– Изменить присяге, которую ты дал, – преступление, – нетерпеливо соглашался он. – Но подумайте, мадемуазель Лаваль, что делать, если те, кому ты клялся в верности, первыми нарушили свое слово? Разве это не освобождает того, кто давал им клятву, от его обязательств?

– Если рассуждать так, получается, что дававший клятву человек не имеет своей собственной воли, – возражала Екатерина. – Почему его обязательства должны зависеть от того, как себя ведет тот, кому он присягал? Если даже клятва была нарушена с другой стороны, это вопрос совести того, кто ее нарушил. Почему вторая сторона должна после этого ему уподобиться?

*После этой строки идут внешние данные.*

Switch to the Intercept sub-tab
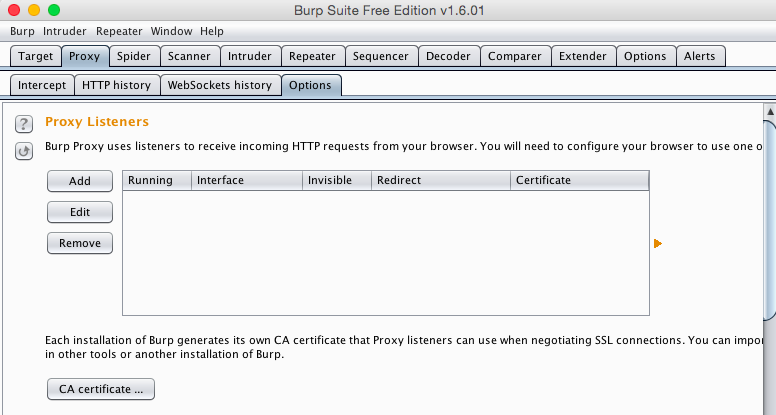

– Не должна. Но имеет право, – упрямо стоял на своем Сергей.

– Хорошо, пусть так, – уступала Екатерина, – но если говорить о французском бунте, то кто первым нарушил клятву? Почему вы считаете, что Луи Шестнадцатый это сделал? Что дает вам основания так о нем судить?

– Сразу видно, что вы недостаточно осведомлены о французской истории. Иначе не задавали бы такой вопрос. Вы знаете, как жил французский народ во времена его правления? Знаете, сколько король с королевой тратили на собственные глупые развлечения и какие подати собирали со своих подданных?

Этого Екатерина не знала. Как собираются подати и для чего вообще они нужны, было для нее тайной, которую она, впрочем, и не особо стремилась постичь: ей, женщине, такие знания были совершенно ни к чему. Но признавать свое поражение только из-за нехватки знаний девушка не собиралась.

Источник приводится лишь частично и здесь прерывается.